Records from a collection:
========
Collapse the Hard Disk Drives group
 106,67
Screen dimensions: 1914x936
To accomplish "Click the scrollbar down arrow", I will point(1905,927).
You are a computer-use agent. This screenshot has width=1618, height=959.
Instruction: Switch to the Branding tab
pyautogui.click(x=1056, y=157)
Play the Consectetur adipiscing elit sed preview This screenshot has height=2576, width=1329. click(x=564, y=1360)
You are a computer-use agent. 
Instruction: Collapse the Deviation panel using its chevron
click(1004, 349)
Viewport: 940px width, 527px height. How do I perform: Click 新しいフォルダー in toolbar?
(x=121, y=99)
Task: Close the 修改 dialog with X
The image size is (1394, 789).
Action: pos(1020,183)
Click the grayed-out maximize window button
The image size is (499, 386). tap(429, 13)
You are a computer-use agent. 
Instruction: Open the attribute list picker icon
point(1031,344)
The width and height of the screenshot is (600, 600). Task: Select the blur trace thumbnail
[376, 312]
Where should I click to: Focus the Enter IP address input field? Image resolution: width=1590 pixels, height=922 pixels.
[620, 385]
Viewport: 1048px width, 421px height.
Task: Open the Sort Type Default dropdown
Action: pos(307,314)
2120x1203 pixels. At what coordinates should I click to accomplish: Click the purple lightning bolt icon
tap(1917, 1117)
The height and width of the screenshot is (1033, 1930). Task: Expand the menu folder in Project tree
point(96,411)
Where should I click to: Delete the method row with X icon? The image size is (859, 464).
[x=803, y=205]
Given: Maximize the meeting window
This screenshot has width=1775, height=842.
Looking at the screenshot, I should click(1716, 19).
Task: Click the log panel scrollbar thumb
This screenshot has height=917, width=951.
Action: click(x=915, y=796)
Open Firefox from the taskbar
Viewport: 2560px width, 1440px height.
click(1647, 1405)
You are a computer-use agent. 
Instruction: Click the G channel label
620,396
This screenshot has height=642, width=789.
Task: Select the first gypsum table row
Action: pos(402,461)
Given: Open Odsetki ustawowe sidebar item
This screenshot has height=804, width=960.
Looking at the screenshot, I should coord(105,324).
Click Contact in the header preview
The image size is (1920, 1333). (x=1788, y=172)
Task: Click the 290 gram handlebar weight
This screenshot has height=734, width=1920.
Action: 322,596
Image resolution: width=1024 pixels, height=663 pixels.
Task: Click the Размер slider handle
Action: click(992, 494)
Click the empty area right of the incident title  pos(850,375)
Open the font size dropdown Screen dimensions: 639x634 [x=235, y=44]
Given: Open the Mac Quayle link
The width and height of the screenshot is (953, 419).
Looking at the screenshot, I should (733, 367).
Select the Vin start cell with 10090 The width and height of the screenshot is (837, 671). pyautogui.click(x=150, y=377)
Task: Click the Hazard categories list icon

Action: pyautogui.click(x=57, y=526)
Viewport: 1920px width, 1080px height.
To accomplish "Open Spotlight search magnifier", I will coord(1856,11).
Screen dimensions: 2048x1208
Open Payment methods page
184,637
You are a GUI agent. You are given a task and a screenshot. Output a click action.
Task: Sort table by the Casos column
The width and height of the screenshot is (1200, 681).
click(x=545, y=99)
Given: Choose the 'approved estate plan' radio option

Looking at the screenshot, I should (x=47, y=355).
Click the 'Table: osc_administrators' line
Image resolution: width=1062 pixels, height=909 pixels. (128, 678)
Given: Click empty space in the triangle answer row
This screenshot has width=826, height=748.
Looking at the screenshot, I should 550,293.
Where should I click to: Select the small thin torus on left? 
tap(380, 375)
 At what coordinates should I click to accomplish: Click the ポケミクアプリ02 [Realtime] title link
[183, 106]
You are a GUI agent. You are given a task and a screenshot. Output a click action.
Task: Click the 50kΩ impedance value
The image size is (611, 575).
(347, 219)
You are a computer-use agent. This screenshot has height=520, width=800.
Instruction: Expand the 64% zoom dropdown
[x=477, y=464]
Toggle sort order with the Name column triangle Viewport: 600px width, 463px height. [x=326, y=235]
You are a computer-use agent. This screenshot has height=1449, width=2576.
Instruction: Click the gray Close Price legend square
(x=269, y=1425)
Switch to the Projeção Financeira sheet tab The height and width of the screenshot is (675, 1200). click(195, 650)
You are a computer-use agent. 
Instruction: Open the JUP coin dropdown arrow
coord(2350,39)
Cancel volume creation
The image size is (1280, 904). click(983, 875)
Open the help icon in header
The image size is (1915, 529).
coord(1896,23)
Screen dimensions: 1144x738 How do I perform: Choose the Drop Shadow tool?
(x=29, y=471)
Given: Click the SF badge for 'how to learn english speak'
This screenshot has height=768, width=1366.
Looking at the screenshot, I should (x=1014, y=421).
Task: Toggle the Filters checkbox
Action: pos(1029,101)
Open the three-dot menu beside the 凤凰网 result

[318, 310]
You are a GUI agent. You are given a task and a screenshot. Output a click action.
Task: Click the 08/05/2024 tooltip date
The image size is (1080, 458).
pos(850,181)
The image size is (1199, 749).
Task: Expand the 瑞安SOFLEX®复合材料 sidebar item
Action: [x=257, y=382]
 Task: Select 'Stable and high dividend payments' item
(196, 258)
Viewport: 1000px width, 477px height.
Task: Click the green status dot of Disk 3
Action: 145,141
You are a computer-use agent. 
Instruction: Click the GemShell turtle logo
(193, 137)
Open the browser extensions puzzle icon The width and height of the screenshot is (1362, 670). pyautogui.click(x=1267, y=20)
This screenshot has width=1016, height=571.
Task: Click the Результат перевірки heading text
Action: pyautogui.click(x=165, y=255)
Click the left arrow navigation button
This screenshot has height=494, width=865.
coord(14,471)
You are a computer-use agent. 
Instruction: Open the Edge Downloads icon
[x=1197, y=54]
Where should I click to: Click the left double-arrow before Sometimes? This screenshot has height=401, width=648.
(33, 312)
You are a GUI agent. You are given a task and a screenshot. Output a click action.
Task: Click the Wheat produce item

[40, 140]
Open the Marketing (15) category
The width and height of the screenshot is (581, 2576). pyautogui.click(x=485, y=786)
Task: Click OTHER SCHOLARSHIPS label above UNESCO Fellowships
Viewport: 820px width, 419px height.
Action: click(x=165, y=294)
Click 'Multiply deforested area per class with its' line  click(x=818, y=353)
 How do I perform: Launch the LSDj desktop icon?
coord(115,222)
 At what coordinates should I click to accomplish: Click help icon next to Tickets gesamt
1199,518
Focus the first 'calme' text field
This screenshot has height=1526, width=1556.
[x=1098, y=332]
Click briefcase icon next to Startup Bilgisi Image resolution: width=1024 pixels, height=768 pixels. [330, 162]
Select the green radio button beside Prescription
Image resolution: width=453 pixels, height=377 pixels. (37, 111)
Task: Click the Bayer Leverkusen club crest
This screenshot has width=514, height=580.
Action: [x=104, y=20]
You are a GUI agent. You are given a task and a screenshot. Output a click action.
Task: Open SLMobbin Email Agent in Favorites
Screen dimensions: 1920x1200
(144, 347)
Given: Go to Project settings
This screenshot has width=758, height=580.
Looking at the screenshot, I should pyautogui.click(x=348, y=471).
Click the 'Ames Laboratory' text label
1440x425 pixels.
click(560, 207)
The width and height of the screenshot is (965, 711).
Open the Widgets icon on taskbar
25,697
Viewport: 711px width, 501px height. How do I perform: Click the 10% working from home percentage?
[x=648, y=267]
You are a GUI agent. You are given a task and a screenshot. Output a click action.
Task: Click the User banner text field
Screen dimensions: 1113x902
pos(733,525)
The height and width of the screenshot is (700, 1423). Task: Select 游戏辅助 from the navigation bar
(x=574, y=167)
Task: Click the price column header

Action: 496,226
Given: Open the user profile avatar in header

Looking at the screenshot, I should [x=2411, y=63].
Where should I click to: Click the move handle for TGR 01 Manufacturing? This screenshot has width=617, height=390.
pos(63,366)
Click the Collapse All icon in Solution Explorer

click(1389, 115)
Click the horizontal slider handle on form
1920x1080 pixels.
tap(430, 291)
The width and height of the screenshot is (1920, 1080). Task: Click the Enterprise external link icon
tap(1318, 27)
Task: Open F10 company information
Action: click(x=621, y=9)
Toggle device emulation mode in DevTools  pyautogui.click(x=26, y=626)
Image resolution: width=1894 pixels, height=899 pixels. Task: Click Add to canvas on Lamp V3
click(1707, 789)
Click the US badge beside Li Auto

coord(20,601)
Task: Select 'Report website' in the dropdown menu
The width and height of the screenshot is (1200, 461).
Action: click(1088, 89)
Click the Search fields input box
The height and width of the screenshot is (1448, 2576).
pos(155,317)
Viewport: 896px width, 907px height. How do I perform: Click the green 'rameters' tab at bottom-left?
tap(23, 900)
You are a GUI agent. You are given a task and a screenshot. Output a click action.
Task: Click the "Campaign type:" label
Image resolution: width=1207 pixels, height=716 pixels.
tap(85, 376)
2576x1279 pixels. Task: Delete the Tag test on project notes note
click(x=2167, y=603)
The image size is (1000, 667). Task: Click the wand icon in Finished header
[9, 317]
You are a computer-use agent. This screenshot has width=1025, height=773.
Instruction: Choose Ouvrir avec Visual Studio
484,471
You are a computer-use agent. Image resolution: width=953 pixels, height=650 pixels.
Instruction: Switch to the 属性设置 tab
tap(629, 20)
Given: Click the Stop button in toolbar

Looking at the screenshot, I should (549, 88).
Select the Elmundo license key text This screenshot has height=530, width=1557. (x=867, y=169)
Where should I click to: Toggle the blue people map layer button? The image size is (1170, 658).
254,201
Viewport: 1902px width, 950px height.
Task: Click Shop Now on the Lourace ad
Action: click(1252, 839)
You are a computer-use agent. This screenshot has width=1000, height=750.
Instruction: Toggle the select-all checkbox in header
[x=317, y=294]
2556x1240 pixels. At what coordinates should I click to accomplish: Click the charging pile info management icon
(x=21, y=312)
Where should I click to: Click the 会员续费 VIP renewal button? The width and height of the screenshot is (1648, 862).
========
* **PROBLEM DESCRIPTION**
Copy out, unchanged, the part of the items that begins with the line containing "Select the Elmundo" and ends with the line containing "Action: click(1252, 839)", both of those lines included.

* **ANSWER TO THIS TASK**
Select the Elmundo license key text This screenshot has height=530, width=1557. (x=867, y=169)
Where should I click to: Toggle the blue people map layer button? The image size is (1170, 658).
254,201
Viewport: 1902px width, 950px height.
Task: Click Shop Now on the Lourace ad
Action: click(1252, 839)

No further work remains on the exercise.